Can you write out the records again, starting with the line that contains "(kt) axis title" and going on through the line that contains "coord(209,59)", requests included, with every answer coordinate shifted up by 27?

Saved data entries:
★ ★ ★ ★ ★ ★ ★
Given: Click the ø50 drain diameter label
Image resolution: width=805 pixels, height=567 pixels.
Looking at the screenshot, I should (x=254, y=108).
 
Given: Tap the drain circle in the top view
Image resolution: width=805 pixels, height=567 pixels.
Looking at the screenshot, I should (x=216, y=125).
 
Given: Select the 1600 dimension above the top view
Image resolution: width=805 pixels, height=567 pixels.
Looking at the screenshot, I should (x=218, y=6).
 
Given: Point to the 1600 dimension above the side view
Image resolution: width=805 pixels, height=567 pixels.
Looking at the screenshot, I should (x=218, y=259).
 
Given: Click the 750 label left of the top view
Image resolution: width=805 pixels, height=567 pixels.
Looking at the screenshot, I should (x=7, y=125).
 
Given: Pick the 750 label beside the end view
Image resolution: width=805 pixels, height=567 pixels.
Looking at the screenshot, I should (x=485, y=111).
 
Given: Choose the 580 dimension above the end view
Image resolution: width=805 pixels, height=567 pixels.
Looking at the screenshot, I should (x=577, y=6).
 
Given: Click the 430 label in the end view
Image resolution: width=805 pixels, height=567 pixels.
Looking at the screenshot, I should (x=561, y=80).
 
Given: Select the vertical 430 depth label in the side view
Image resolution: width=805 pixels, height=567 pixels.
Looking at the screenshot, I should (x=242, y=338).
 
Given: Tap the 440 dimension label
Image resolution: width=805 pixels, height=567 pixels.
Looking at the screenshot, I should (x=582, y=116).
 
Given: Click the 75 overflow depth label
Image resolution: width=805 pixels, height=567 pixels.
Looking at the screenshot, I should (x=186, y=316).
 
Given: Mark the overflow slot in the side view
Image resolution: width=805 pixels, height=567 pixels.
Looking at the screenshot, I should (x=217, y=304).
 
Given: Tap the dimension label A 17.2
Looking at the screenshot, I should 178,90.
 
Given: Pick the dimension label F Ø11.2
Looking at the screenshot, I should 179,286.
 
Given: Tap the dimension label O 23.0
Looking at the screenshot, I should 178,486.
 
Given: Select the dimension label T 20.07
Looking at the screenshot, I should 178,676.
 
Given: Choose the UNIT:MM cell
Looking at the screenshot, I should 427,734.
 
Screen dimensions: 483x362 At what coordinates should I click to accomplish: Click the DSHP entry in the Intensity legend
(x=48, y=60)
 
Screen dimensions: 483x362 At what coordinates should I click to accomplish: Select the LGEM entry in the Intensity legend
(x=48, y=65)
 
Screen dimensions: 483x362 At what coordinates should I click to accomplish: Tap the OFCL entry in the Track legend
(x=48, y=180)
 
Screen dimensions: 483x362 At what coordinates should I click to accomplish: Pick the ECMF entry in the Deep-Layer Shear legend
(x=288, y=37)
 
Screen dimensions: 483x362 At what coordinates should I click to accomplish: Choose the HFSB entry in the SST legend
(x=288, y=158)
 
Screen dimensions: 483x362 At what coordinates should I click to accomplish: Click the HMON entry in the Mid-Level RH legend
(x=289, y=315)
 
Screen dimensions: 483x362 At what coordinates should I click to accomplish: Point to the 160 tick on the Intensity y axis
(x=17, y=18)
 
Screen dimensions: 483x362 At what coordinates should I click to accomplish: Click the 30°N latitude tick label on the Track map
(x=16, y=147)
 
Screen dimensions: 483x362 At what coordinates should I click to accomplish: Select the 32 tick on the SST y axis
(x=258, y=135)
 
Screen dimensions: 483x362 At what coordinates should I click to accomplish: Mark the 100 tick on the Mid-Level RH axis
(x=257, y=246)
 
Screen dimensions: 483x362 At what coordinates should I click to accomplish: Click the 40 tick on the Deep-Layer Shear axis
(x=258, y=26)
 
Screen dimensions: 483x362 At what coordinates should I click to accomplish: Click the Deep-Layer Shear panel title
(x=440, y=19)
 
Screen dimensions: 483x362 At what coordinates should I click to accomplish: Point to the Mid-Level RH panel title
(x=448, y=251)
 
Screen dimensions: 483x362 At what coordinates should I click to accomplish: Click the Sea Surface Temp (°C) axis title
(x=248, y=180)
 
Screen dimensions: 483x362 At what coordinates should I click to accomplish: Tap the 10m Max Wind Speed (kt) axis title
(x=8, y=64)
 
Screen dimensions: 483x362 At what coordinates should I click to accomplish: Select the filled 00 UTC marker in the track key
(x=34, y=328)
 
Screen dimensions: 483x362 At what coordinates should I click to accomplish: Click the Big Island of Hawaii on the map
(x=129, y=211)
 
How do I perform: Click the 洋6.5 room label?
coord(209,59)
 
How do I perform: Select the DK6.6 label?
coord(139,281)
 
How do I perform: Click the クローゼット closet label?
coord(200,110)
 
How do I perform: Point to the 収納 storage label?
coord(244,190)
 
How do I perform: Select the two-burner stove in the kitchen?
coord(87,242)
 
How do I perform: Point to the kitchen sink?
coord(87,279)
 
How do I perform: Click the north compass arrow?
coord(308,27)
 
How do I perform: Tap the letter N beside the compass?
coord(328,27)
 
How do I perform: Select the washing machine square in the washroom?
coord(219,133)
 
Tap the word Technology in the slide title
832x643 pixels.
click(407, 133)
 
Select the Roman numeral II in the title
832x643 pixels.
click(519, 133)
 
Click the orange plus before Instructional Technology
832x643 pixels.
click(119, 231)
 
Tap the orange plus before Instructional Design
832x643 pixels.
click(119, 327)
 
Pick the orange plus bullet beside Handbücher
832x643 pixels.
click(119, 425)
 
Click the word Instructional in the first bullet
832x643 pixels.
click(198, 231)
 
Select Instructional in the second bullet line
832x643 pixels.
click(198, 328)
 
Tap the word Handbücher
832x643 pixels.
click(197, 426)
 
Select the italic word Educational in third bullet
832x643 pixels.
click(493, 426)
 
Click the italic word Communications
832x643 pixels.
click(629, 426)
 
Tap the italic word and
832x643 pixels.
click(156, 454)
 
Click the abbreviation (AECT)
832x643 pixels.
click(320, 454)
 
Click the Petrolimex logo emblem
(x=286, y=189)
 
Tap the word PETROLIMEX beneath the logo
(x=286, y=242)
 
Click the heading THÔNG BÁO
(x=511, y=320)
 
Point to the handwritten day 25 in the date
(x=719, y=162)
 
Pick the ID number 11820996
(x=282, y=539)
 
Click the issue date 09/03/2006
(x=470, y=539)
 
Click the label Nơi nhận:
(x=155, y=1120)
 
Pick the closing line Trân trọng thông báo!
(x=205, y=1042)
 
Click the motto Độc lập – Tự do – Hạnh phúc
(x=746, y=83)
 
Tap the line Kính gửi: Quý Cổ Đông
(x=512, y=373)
★ ★ ★ ★ ★ ★ ★
(Response)
Screen dimensions: 483x362 At what coordinates should I click to accomplish: Tap the 10m Max Wind Speed (kt) axis title
(x=35, y=91)
 
Screen dimensions: 483x362 At what coordinates should I click to accomplish: Select the filled 00 UTC marker in the track key
(x=61, y=355)
 
Screen dimensions: 483x362 At what coordinates should I click to accomplish: Click the Big Island of Hawaii on the map
(x=156, y=238)
 
How do I perform: Click the 洋6.5 room label?
coord(236,86)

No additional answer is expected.